Esta normativa, aprobada durante la pandemia, permitió firmar contratos con cláusulas que protegen a las farmacéuticas y que impiden que los ciudadanos inicien juicios directos contra ellas. En su lugar, se creó un Fondo de Reparación administrado por el Estado, que solo cubre casos graves comprobados científicamente y con montos fijos, generalmente menores a los que se podrían obtener en un juicio.
El jubilado reclama una indemnización por daño físico, moral, gastos médicos, pérdida de capacidad laboral y una sanción económica ejemplar contra la empresa. A diferencia de otros casos, pudo financiar peritajes y abogados para sostener el reclamo, lo que marca una gran diferencia en un sistema legal que pone toda la carga probatoria sobre el denunciante.
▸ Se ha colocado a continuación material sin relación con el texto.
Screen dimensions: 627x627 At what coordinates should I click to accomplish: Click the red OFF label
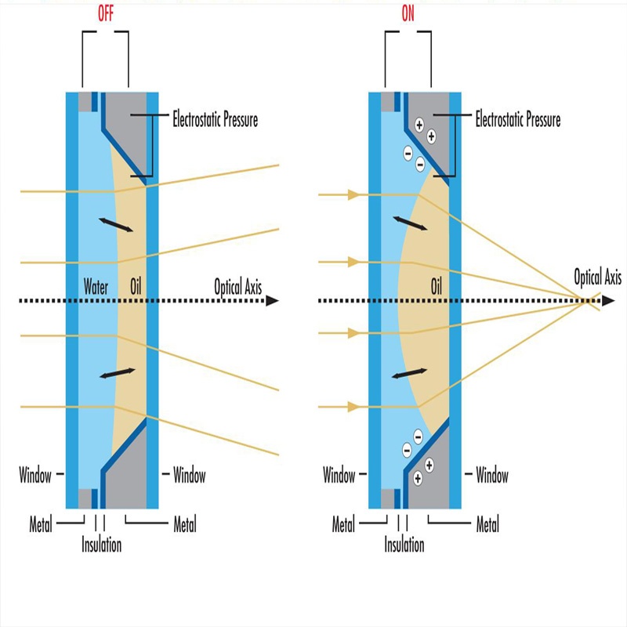[x=104, y=13]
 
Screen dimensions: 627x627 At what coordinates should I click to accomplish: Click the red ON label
[x=408, y=13]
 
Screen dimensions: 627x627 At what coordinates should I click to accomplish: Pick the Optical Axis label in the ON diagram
[x=598, y=276]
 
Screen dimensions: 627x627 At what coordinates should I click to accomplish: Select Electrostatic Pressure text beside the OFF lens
[x=215, y=120]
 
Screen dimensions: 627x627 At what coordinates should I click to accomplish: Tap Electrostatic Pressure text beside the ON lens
[x=518, y=120]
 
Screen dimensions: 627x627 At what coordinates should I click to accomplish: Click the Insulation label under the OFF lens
[x=102, y=545]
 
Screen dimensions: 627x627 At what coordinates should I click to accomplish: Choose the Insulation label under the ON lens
[x=404, y=545]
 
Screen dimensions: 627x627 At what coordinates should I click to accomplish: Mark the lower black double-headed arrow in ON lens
[x=410, y=373]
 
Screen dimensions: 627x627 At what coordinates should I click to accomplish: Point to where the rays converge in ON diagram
[x=586, y=299]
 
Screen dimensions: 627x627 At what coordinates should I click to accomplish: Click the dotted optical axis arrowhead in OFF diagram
[x=272, y=300]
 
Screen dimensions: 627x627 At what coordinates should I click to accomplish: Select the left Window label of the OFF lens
[x=35, y=475]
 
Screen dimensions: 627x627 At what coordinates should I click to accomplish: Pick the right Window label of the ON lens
[x=492, y=475]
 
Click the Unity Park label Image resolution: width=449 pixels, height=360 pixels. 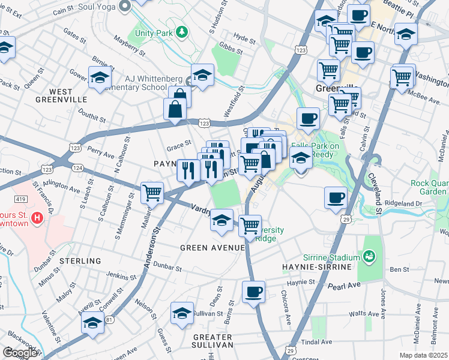coord(154,32)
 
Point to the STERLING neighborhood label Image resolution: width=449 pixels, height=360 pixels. coord(80,261)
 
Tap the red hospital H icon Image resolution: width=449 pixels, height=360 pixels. coord(37,218)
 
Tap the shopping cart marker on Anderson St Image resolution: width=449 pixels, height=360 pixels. coord(152,193)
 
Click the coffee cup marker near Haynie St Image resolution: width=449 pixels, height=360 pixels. coord(253,292)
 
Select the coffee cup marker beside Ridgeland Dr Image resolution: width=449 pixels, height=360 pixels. coord(336,197)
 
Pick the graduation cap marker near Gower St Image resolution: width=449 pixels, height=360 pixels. coord(99,77)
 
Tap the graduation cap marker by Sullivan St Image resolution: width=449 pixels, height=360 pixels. coord(181,313)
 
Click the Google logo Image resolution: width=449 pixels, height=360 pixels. coord(20,353)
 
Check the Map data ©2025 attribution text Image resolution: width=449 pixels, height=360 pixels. coord(423,355)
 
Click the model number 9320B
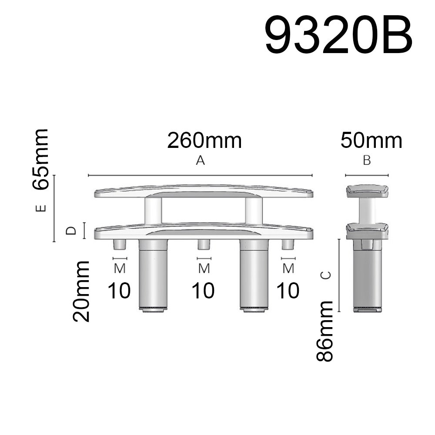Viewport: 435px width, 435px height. pos(339,36)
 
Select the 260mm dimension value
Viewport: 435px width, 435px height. pos(204,141)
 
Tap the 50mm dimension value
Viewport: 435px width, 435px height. pos(371,141)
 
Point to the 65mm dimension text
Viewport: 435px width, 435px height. pos(40,159)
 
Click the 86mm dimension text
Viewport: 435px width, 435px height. pos(325,331)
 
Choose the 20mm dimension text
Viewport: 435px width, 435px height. pos(81,291)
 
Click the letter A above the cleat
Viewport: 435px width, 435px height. pos(200,161)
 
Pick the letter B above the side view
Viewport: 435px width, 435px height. pos(367,161)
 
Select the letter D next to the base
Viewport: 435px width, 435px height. pos(71,230)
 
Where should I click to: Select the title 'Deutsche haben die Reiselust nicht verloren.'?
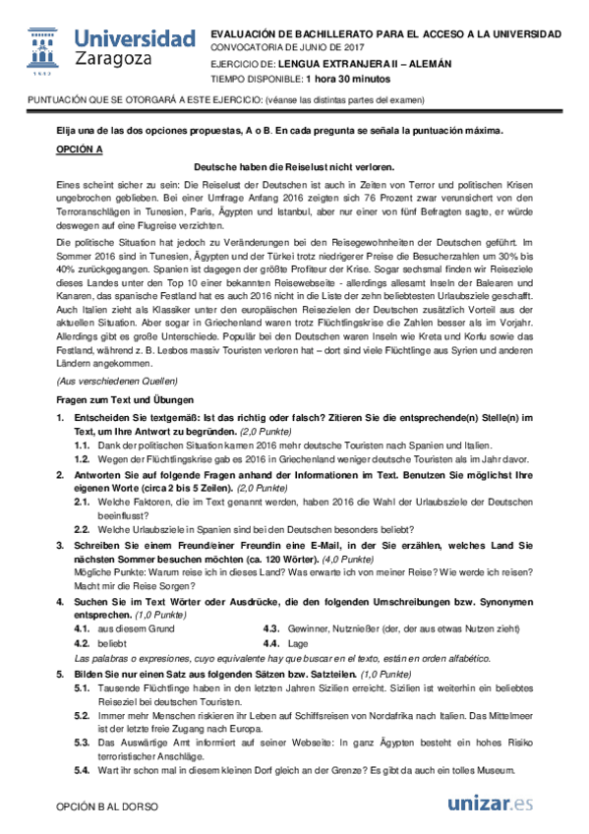coord(294,166)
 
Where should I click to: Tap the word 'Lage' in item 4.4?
coord(299,643)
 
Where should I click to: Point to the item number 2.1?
coord(84,501)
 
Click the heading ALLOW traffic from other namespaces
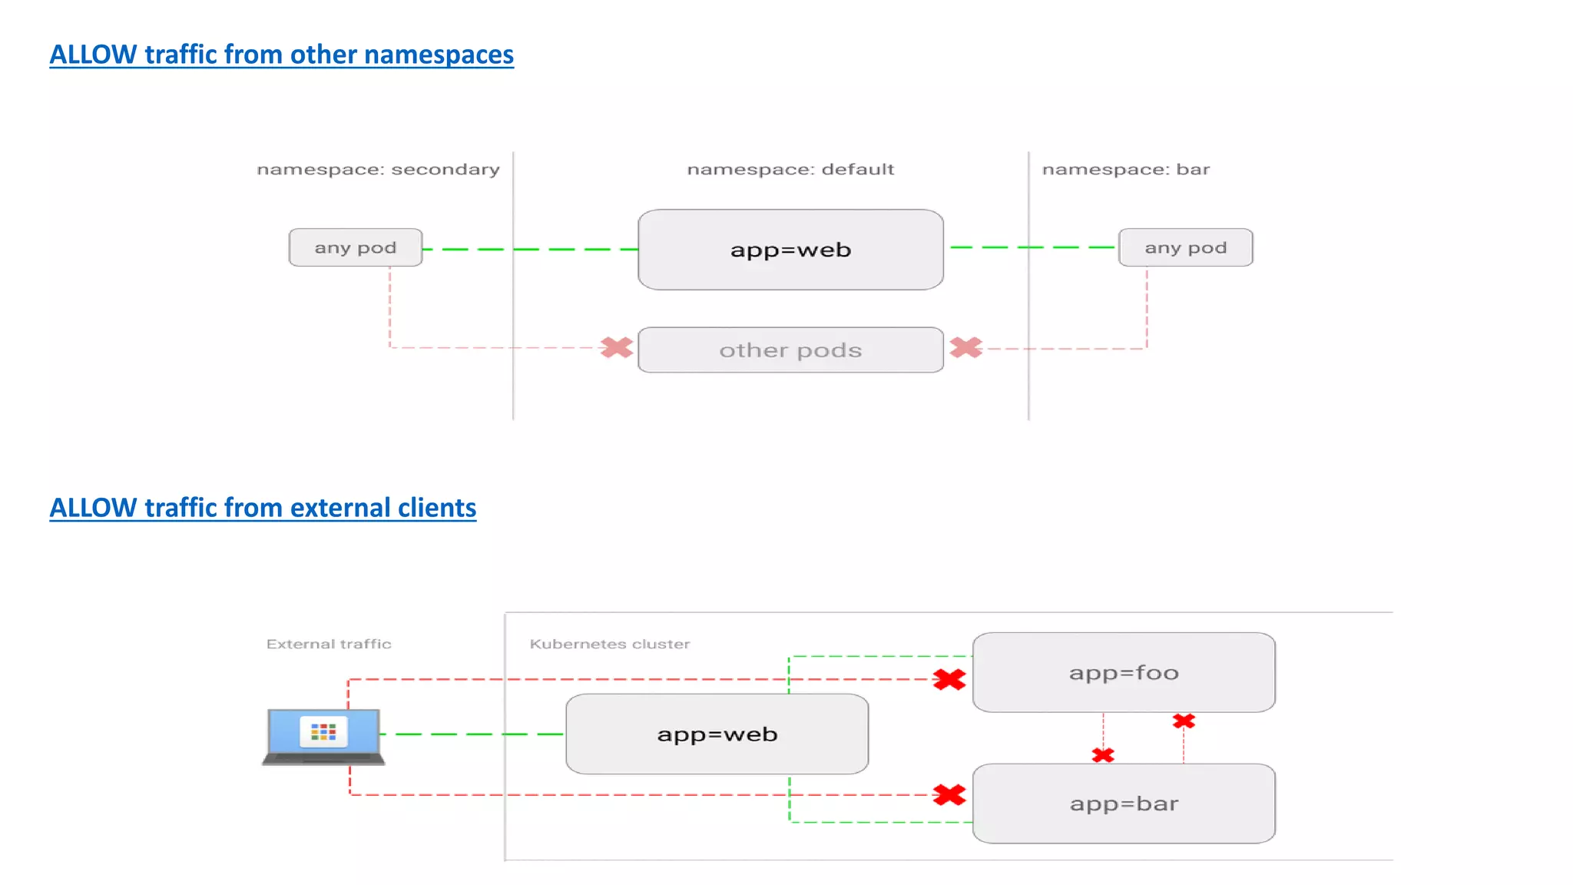click(281, 55)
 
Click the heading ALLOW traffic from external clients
click(263, 508)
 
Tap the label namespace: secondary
click(378, 169)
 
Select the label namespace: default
click(790, 169)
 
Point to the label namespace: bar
click(1125, 169)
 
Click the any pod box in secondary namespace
click(356, 247)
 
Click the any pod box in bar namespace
click(1185, 247)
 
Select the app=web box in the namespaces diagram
click(790, 250)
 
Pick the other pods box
click(790, 350)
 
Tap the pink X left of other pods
click(617, 348)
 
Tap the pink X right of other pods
click(965, 348)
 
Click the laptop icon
click(323, 736)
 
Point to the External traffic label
click(329, 644)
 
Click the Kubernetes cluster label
click(610, 644)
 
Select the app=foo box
click(1124, 673)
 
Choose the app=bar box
click(1124, 804)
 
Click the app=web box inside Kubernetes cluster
click(717, 734)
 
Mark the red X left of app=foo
click(949, 679)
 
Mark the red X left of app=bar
click(949, 794)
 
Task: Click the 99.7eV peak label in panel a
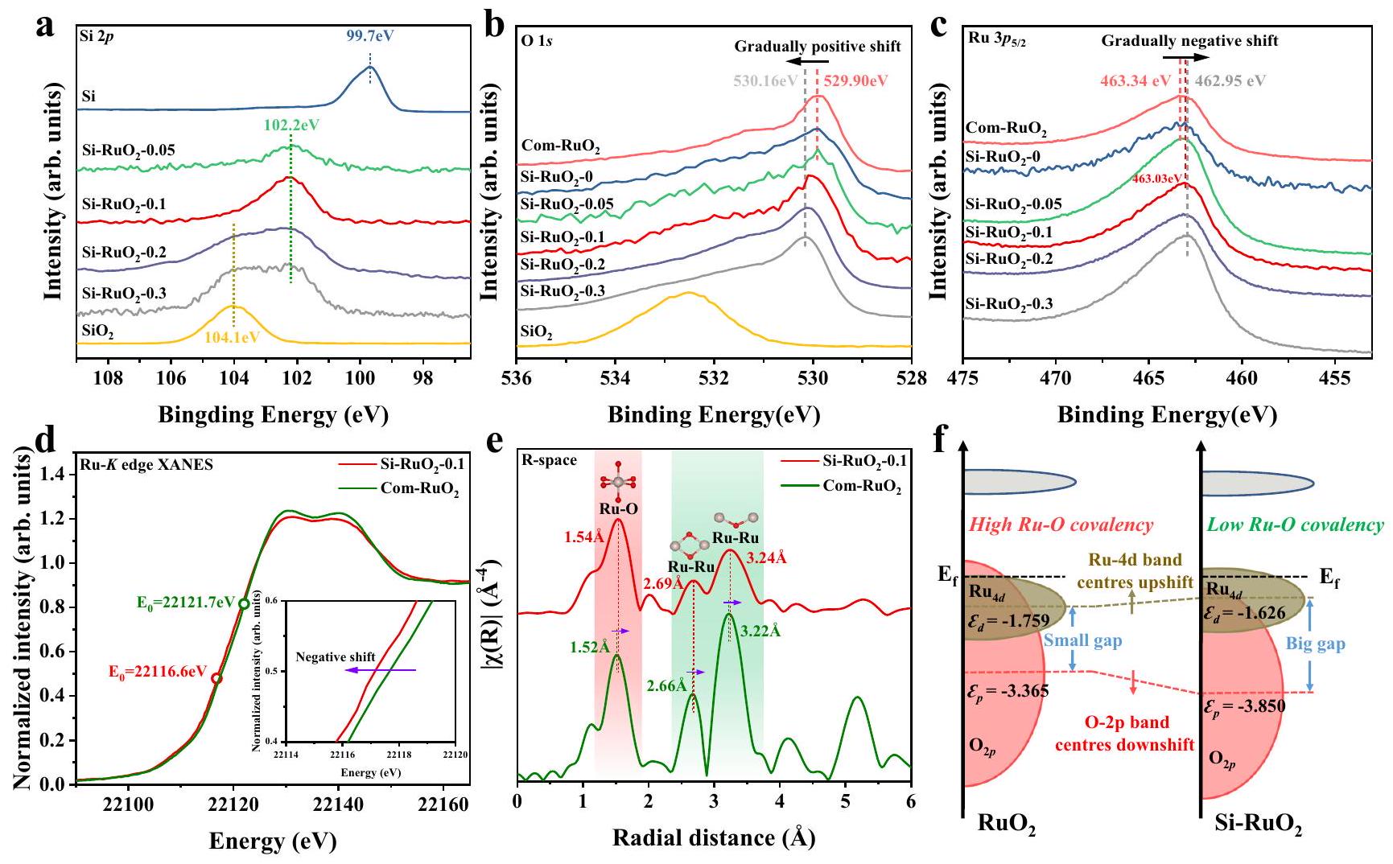(370, 35)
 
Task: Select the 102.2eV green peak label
(291, 125)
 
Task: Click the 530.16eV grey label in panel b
(765, 81)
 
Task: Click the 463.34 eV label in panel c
(1136, 81)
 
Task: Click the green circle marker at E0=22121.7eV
(244, 603)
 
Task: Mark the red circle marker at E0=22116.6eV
(216, 678)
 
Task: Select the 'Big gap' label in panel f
(1316, 644)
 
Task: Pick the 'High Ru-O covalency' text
(1061, 525)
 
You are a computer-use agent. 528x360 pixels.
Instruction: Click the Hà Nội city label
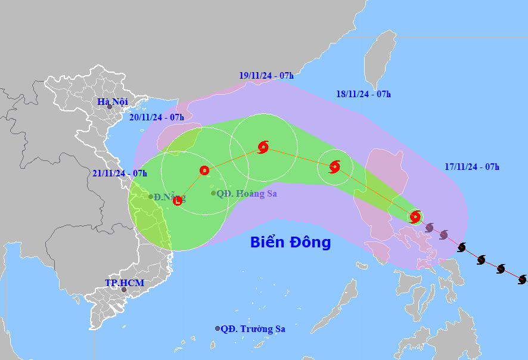coord(113,102)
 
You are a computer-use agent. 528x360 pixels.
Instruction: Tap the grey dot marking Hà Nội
coord(110,107)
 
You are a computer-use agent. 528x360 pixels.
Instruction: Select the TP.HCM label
coord(125,283)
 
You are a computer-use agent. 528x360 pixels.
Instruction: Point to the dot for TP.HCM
coord(124,290)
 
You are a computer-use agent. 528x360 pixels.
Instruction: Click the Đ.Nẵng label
coord(170,197)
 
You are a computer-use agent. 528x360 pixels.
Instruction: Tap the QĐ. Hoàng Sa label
coord(246,193)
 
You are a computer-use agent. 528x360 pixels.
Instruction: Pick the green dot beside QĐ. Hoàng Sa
coord(213,193)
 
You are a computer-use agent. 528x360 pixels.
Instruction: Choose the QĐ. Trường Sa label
coord(257,328)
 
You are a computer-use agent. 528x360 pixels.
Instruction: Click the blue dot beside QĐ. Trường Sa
coord(218,328)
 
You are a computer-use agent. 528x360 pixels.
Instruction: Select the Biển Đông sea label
coord(290,243)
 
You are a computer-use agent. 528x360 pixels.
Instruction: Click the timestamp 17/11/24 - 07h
coord(472,167)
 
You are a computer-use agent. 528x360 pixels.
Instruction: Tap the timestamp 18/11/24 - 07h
coord(364,94)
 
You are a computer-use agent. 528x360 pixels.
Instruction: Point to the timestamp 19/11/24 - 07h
coord(266,76)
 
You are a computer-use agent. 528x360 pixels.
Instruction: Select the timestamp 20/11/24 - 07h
coord(157,117)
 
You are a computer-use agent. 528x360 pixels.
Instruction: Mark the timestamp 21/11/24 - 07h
coord(120,173)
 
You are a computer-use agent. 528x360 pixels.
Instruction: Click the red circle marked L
coord(178,201)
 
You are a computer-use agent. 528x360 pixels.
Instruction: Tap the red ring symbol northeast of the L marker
coord(204,170)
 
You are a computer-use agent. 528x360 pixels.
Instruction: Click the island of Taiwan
coord(380,60)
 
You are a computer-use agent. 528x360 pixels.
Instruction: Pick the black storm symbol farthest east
coord(522,280)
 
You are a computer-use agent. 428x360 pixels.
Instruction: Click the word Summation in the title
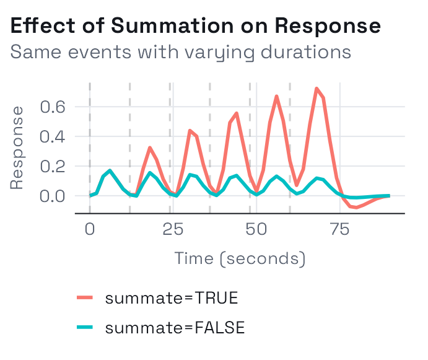click(172, 26)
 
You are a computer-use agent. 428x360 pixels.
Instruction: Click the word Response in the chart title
click(328, 27)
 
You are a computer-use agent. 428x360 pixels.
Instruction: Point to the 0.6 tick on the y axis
click(53, 107)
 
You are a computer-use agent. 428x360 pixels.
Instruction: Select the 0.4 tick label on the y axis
click(53, 136)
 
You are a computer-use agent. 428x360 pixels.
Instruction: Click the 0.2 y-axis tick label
click(53, 166)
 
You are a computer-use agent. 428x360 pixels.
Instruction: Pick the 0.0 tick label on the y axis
click(53, 196)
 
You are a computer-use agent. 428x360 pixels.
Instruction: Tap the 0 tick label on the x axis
click(90, 229)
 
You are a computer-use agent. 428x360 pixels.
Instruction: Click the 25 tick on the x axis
click(173, 229)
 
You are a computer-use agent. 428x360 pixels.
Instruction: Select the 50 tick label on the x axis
click(256, 229)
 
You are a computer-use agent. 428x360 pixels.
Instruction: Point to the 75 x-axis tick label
click(340, 229)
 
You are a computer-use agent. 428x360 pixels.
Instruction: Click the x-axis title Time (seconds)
click(240, 258)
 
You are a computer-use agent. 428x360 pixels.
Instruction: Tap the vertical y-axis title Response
click(17, 147)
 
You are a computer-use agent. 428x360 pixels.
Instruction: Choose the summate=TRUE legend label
click(172, 297)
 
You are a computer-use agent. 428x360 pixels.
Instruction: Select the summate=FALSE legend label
click(175, 328)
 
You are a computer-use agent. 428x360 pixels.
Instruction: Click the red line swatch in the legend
click(85, 297)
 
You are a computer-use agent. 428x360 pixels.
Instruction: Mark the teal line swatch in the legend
click(85, 327)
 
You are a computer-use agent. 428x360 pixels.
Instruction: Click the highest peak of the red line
click(317, 89)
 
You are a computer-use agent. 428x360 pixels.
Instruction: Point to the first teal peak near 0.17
click(110, 171)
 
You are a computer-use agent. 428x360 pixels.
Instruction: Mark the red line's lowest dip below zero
click(356, 208)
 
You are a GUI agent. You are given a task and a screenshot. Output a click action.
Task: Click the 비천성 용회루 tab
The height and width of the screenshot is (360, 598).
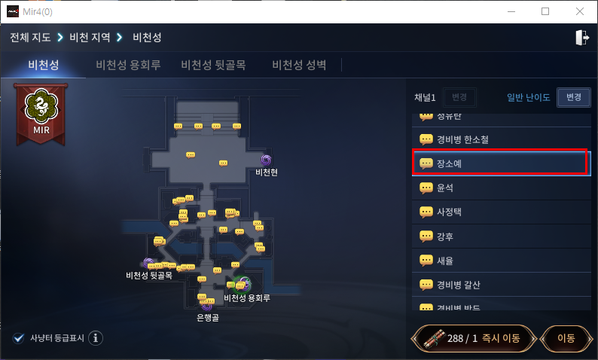click(x=128, y=65)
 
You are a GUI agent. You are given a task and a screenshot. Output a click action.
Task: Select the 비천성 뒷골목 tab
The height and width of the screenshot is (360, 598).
click(x=213, y=65)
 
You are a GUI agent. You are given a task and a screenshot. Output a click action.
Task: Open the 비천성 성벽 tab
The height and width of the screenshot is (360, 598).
click(x=299, y=65)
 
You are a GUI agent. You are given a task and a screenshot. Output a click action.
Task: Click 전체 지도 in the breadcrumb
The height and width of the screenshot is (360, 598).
click(x=29, y=37)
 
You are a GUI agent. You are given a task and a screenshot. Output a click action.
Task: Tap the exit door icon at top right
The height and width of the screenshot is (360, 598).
click(x=581, y=38)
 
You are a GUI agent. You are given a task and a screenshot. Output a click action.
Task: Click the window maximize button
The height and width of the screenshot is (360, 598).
click(x=545, y=11)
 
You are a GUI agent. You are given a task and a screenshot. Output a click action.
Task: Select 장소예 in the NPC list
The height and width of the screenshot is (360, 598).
click(x=499, y=163)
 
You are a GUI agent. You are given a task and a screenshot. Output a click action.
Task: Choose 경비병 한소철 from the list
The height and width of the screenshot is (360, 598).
click(x=499, y=139)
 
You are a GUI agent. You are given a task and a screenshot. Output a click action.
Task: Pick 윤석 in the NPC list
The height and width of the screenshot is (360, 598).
click(x=499, y=187)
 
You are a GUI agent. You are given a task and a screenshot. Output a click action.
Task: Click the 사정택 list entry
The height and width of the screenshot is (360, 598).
click(x=499, y=212)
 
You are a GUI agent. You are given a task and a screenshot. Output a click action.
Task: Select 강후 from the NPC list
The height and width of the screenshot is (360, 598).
click(x=499, y=236)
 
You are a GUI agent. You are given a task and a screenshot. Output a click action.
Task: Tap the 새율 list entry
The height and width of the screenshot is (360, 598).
click(x=499, y=261)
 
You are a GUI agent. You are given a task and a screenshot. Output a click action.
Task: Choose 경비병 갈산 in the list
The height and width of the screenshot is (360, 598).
click(x=499, y=285)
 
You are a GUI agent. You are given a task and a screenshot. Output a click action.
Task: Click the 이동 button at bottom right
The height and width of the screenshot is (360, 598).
click(x=566, y=338)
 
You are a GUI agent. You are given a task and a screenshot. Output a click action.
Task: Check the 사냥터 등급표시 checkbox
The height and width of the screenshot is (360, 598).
click(x=19, y=337)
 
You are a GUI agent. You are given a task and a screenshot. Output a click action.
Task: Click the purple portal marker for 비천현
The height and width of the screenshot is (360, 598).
click(x=266, y=160)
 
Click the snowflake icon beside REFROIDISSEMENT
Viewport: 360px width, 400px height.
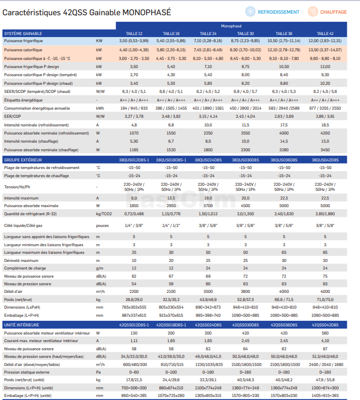coord(250,12)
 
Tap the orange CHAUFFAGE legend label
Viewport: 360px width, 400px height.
coord(333,12)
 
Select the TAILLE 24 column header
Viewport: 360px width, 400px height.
coord(208,34)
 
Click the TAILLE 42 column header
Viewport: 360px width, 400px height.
coord(325,34)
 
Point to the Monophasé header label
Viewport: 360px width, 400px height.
coord(231,26)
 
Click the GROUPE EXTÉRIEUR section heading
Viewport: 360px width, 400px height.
coord(23,160)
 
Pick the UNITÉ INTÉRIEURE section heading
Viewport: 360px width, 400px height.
coord(22,325)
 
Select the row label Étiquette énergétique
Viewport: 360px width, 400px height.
coord(23,100)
El objetivo no solo es obtener una compensación, sino también cuestionar la constitucionalidad de la ley que protege a los laboratorios. Según el denunciante, esta norma vulnera el derecho a acceder a la justicia y a ser reparado por daños ocasionados por decisiones sanitarias del Estado.
Este caso podría sentar un precedente y reabrir el debate sobre las condiciones en que se firmaron los contratos durante la emergencia sanitaria. De avanzar, habilitaría una discusión más amplia sobre el equilibrio entre salud pública, derechos individuales y responsabilidades empresariales.